Recently, the idea that the world is truly running out of oil has hit home with me. I'm not sure if this is related to the fact that I am almost 40 years old, or the fact that we haven't seen gas prices below $2.00 per gallon in longer than I can remember. Plus, I have seen the economic rise of China ... and its concurrent rise in petroleum consumption. Regardless, I now believe this to be true: we are running out of oil. And this shift in thinking has begun to influence the way that I view the world, as well as my behavior. For example, we just traded one of our V8 cars for a V6.

It is interesting to see how the major petroleum companies are racing to claim the position in the market of "The Green" brand.
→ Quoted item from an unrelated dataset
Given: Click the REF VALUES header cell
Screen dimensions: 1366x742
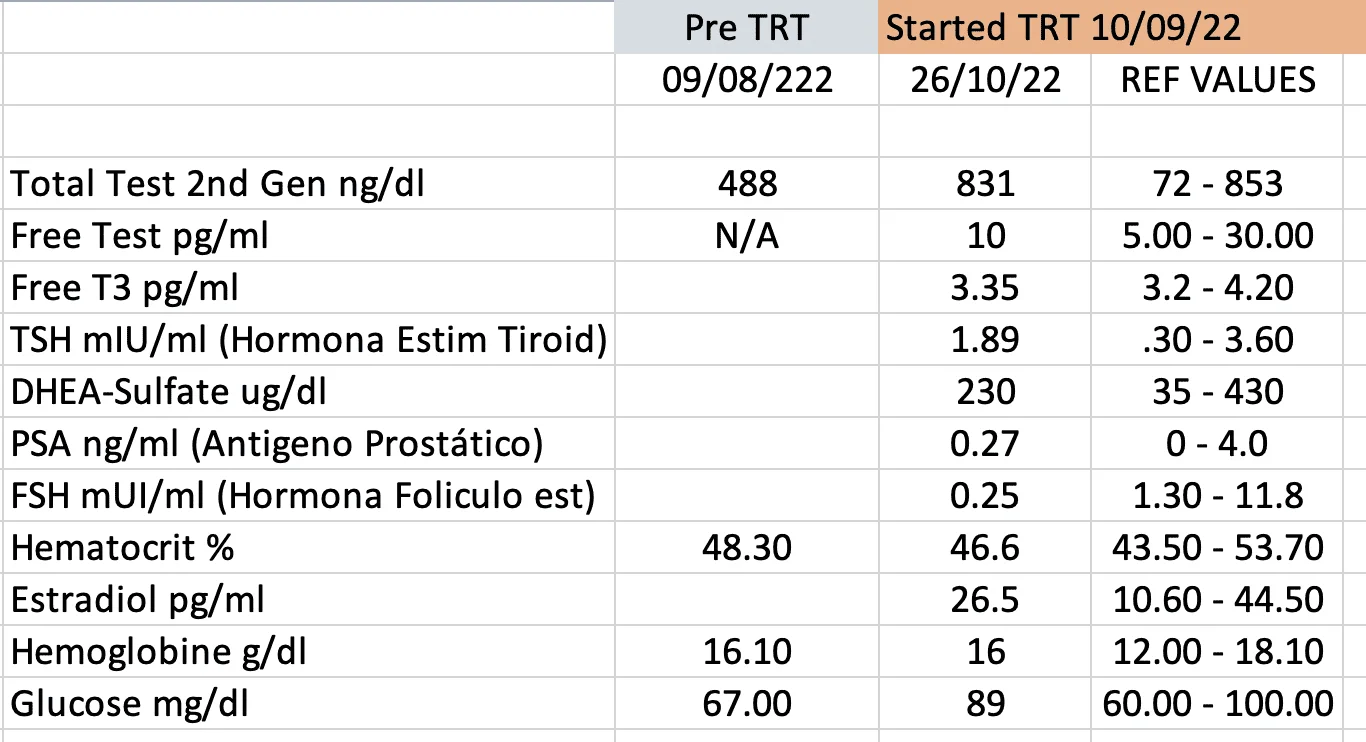Looking at the screenshot, I should tap(1218, 79).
From the perspective of the gasoline producers, I think that "going for the green" is a smart strategy in today's global economy. Wouldn't it be smart for one of the major refiners to say, "We care the most about saving energy and producing the world's most efficient fuels." Or what if they could say, "We produce the cleanest burning gasoline fuels in the world?"

This Spring and Summer I have seen several TV spots from BP, in which an interviewer is speaking to people on the street (mostly women, in the spots that I have seen). They are talking to them about their energy and conservation concerns. BP is attempting to "own" the conversation about energy and protecting the environment.

Now, here's a quick scan of the Web space:

Exxon - nothing Green on its homepage. They don't seem to get it. Still trying to sell me the tiger and more power.

Chevron - leads with this headling on its homepage: "It took 125 years to use the first trillion barrels of oil. We'll use the next trillion in 30." Nice! They definitely get it. The direct, conversational tone of the copy is superb, such as this excerpt: "Energy will be one of the defining issues of this century, and one thing is clear: the era of easy oil is over. What we all do next will determine how well we meet the energy needs of the entire world in this century and beyond." Chevron has even posted a library of its "Real Issues" advertising - awesome!

Shell - its U.K. Web page has a mention of cleaner fuels; the U.S. page does not.

Marathon Oil - focused on sustainable value growth - nothing about conservation or the environment here. Not a mention. Not a clue!

BP - on the BP Web page, I found a unique enviromental mapping tool to provide environmental management information about every BP site. Plus, there's significant space devoted to "climate change" and "statistical review of world energy."

BP unquestionably gets it--and they back up their positioning with data and user-friendly, relevant Web apps.

So far it appears that Chevron and BP have jumped out to an early lead in this important race. Let's watch closely as it plays out.